Pero la evidencia de las grandes variaciones individuales
(cursos tórpidos de la infección en individuos previamente sanos sin conocer la
causa e, incluso, en pacientes asintomáticos) y grupales (edades, presencia de
enfermedades crónicas) que alteran la dinámica viral y la respuesta inmunitaria,
enseguida nos avisaron de que sobre ese patrón teórico descrito se iban a
encontrar tantas y tan dispares diferencias que la interpretación de los
resultados de las pruebas diagnósticas no podía ser “tan de manual” como
esperábamos y, por ello, la utilidad de los test serológicos rápidos para el
diagnóstico individual quedaba muy comprometida. Abundando en esto un reciente artículo publicado en
Nature advierte que las cosas no son como parecen, que en el COVID-19 la aparición
de anticuerpos a veces ocurre mucho más tarde de lo previsto, que con gran
frecuencia IgM e IgG se positivizan a la vez (“nuestro gozo en un pozo”) o, lo
que resulta más inexplicable, que la IgG aparece antes que la IgM. Todo eso sin
entrar en que a día de hoy existen muchas dudas sobre si la IgG confiere
inmunidad permanente o, en caso contrario, hasta cuándo lo hace, o qué puede
significar en realidad que personas que han pasado la enfermedad no presenten
IgGs específicas.
Las connotaciones de todo ello en la actual estrategia de
desescalamiento son importantes. Se prioriza el mantenimiento de la distancia
social y la detección rápida de casos, en especial asintomáticos, y sus contactos.

---+---

▸ **EJERCICIOS PARA RESOLVER**:
(1) Copia del texto sobre los anticuerpos en el COVID-19 el pasaje que empieza con "Las connotaciones de" y sigue hasta "y sus contactos.".
(2) Responde estas preguntas sobre el texto acerca de los anticuerpos en el COVID-19:
(a) ¿En qué revista se publicó el artículo reciente que se menciona?
(b) ¿Qué hecho sobre la IgG y la IgM se considera el más inexplicable?
(c) ¿Qué se prioriza en la actual estrategia de desescalamiento?
(3) ¿Puedes prolongar el texto sobre los anticuerpos en el COVID-19 a partir de su última oración?

▸ **INFORMACIÓN MOSTRADA**:
---+---

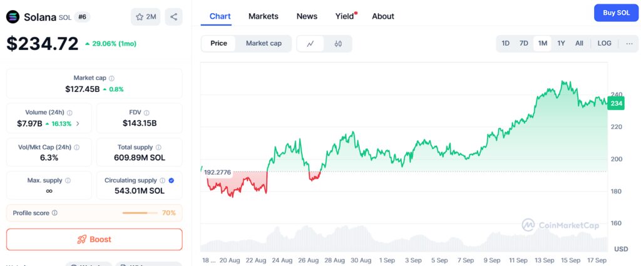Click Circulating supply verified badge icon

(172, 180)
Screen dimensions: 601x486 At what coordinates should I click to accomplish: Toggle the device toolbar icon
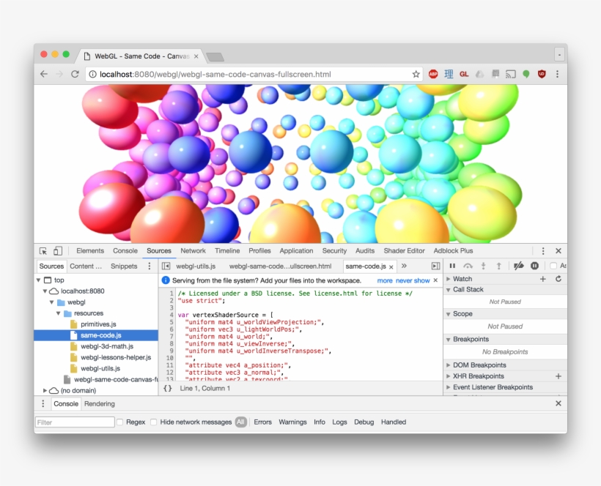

---+---

▸ **RESPUESTAS EN ORDEN**:
(1)
Las connotaciones de todo ello en la actual estrategia de
desescalamiento son importantes. Se prioriza el mantenimiento de la distancia
social y la detección rápida de casos, en especial asintomáticos, y sus contactos.

(2)
(a) En Nature.
(b) Que la IgG aparece antes que la IgM.
(c) El mantenimiento de la distancia social y la detección rápida de casos, en especial asintomáticos, y de sus contactos.

(3)
Sobre lo primero la teoría que lo sustenta es que si todos nos quedáramos
quietos durante 14 días y a más de 2 metros de distancia de cualquier otra
persona el virus desaparecería “por inanición”, es decir, por extinción en los
individuos infectados con capacidad inmunitaria sin posibilidad de contagio a
otra persona, quedando reservado solamente en un pequeño número de personas de evolución
complicada. Para lo segundo lo que prima es el diagnóstico de presencia activa
del virus, que no es otro que el que ofrece la PCR-RT o cualquier otra técnica molecular
que haga lo mismo (identificación del RNA viral en tiempo real), pero no los
test de diagnósticos serológicos. Estos deben quedar para el cálculo de la
seroprevalencia poblacional (tasa de personas que han pasado la enfermedad,
sintomática o no, y obtenido alguna respuesta inmunológica) en muestras representativas,
considerando siempre el margen de error del instrumento de medida (sensibilidad
y especificidad) además del inherente al tamaño muestral y su diseño.
Tras los resultados comentados, ni siquiera la
diferenciación entre IgM e IgG significa nada, proponiéndose en la actualidad
que a ambas se les dé el mismo valor: la persona ha pasado la enfermedad en
algún momento previo a la realización de la prueba. Se ratifica por tanto que no
sirven para el diagnóstico individual, sino solo para el grupal, admitiendo que
ante una prueba positiva de anticuerpos en una persona con PCR previo positivo
o clínica sugerente de COVID-19 anterior podemos aventurar con cierta garantías
que el individuo pasó la enfermedad y desarrolló inmunidad contra el agente
causal, y ante una prueba con anticuerpos negativos en una persona que nunca
tuvo síntomas ni una PCR positiva la probabilidad de que nunca haya entrado en contacto
con el SARS-CoV-2 es elevada, siendo por lo tanto vulnerable a la infección.
Por ello y como se ve, las pruebas rápidas de serología,
sirven para poco en el momento actual para la estrategia de control de la epidemia que se plantea, pues no pueden reconocer casos activos o contactos
infectados durante el periodo en que pueden contagiar a los demás. Así de claro.
Entonces, ¿por qué la exigencia de muchos advenedizos de la
realización de “test masivos”? Por nada, porque no saben para qué sirven. Ante
este dilema son yo mismo cuando levanto el capó del vehículo. Tan solo pretenden
que, si no se hacen, lo que es lógico y recomendable, se pueda acusar a las
autoridades sanitarias de ineptitud y de mala gestión de la crisis. Y de paso,
de ignorantes a los expertos que les asesoran. El mundo al revés, aunque sea lo
que hay.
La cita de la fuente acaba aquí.